Les fortes chaleurs commencent à produire leurs effets sur plusieurs plans d’eau de Haute-Garonne. À Fronton, le lac Xeresa a été fermé par mesure de précaution après la découverte de poissons et d’oiseaux morts. À Pibrac, un signalement citoyen évoque une possible prolifération de cyanobactéries au lac de la Bordette.

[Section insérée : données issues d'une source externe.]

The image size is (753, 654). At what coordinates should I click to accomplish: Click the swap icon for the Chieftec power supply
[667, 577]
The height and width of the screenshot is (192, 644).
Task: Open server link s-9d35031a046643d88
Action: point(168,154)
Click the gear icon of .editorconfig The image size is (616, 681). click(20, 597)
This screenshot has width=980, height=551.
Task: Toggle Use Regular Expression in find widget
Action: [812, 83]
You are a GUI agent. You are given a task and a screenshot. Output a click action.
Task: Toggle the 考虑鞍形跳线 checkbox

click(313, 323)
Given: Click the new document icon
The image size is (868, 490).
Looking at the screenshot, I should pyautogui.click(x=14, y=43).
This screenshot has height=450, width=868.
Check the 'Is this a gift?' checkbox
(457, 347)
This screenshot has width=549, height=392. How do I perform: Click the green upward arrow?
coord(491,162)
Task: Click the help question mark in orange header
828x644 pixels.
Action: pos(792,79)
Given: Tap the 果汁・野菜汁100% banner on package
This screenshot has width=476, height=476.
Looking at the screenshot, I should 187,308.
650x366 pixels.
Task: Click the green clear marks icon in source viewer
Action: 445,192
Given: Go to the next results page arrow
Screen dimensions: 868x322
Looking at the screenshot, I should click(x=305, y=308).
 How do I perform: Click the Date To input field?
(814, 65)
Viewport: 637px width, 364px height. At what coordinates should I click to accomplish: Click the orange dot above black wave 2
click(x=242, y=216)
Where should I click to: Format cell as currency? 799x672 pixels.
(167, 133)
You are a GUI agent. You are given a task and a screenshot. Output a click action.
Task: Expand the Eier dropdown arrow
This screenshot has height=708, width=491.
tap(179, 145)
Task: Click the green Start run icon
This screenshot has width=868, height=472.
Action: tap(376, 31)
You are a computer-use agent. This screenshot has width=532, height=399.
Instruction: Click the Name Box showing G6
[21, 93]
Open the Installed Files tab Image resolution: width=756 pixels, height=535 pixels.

La vigilance est de mise autour de plusieurs lacs de Haute-Garonne. À Fronton, au nord de Toulouse, la mairie a décidé de fermer temporairement l’accès au lac Xeresa et à ses berges. Dans un arrêté pris lundi 13 juillet, la commune explique avoir pris cette décision après « la découverte récente de poissons et d’oiseaux sans vie ».
Selon la police municipale, une pollution de l’eau, favorisée par les fortes chaleurs, est suspectée. Les analyses sont en cours afin de déterminer l’origine exacte du phénomène et de confirmer ou non la présence de cyanobactéries.
Accès interdit et pêche suspendue à Fronton
En attendant les résultats, le principe de précaution prévaut. La circulation des piétons, des cyclistes et des véhicules est interdite sur l’ensemble du site. La pêche et le ramassage des poissons sont également suspendus.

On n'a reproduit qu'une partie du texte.